## TASK ITEM
Report all lines of the data below that hold the word "screenshot".

## EXERCISE MATERIAL
BEGIN
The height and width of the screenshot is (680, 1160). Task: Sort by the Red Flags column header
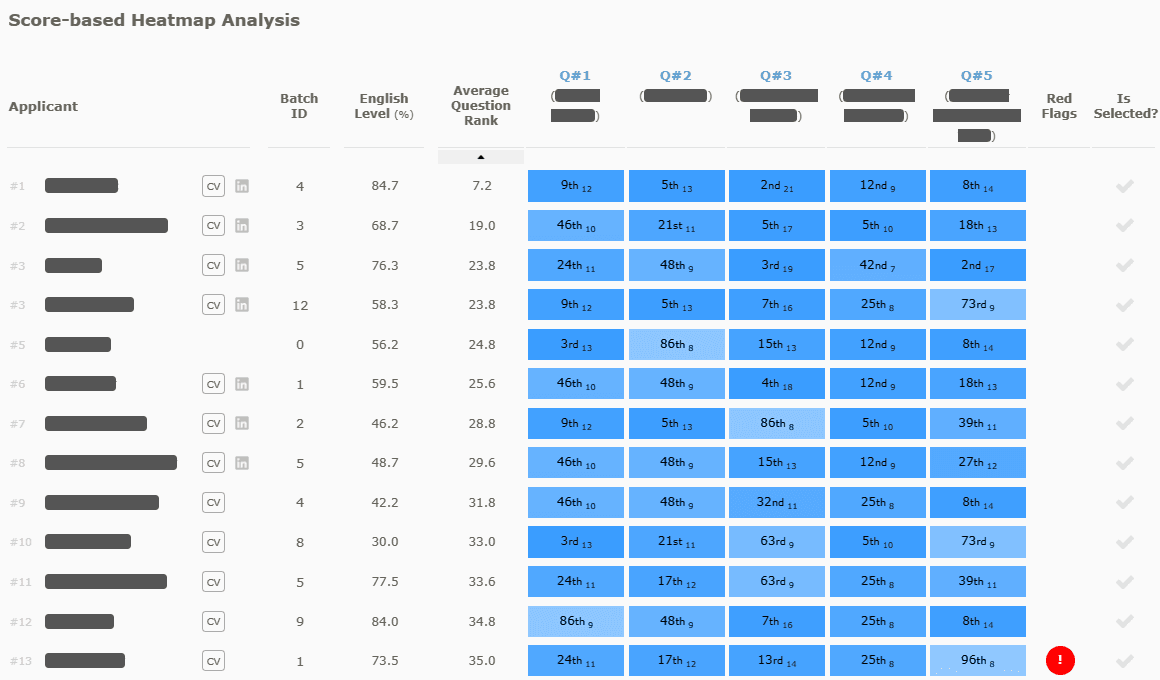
END
BEGIN
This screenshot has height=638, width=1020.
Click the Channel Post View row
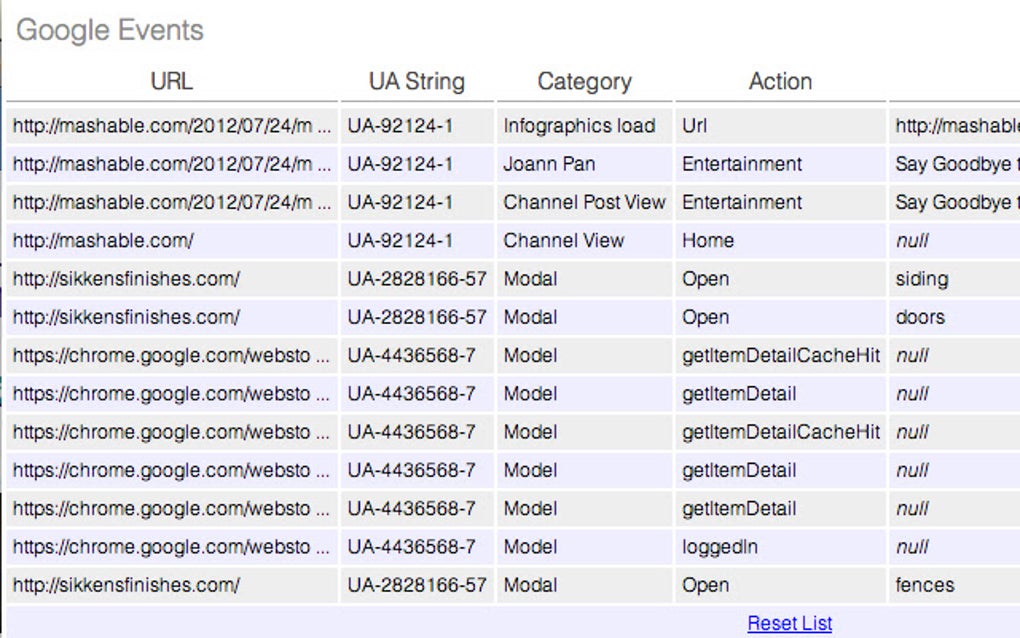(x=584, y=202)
END
BEGIN
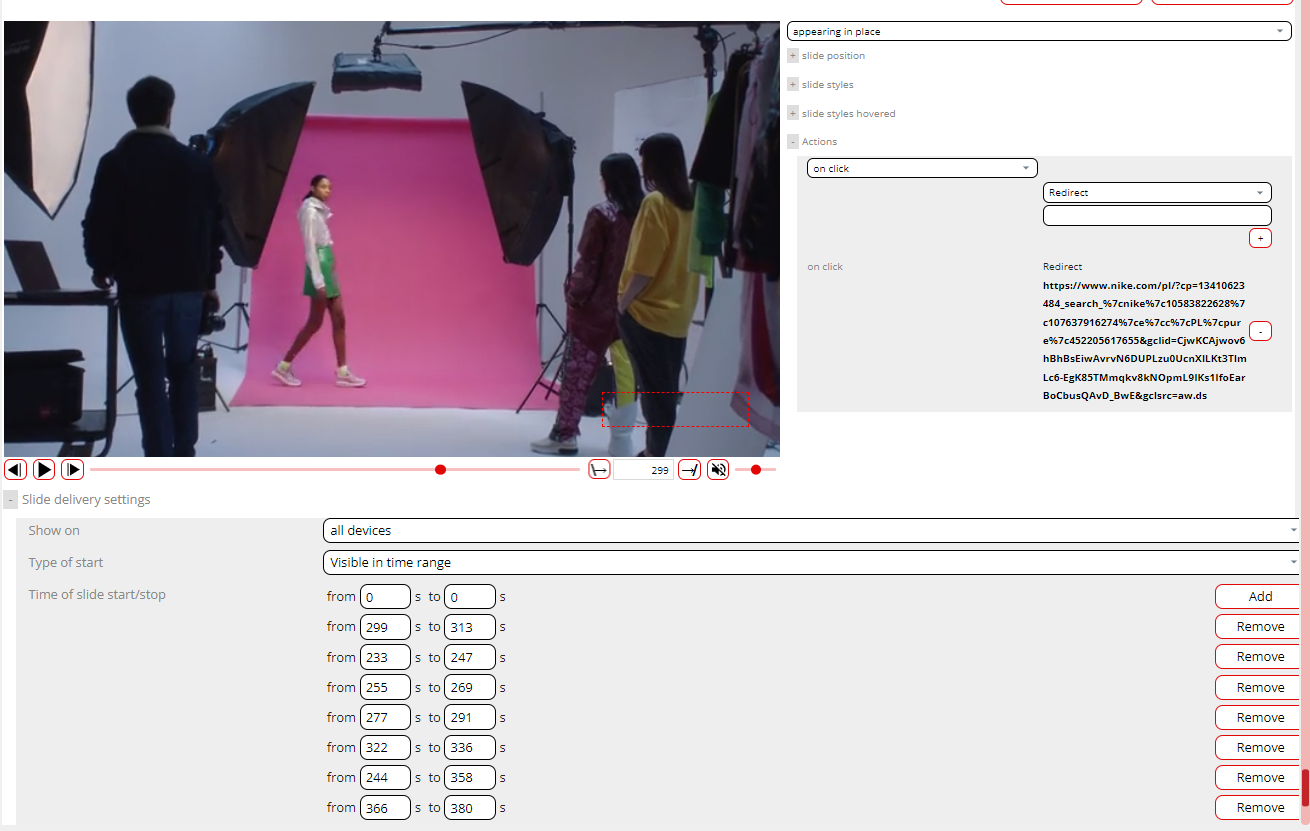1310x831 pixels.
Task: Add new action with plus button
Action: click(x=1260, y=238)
END
## RESPONSE TO THIS TASK
The height and width of the screenshot is (680, 1160). Task: Sort by the Red Flags column header
This screenshot has height=638, width=1020.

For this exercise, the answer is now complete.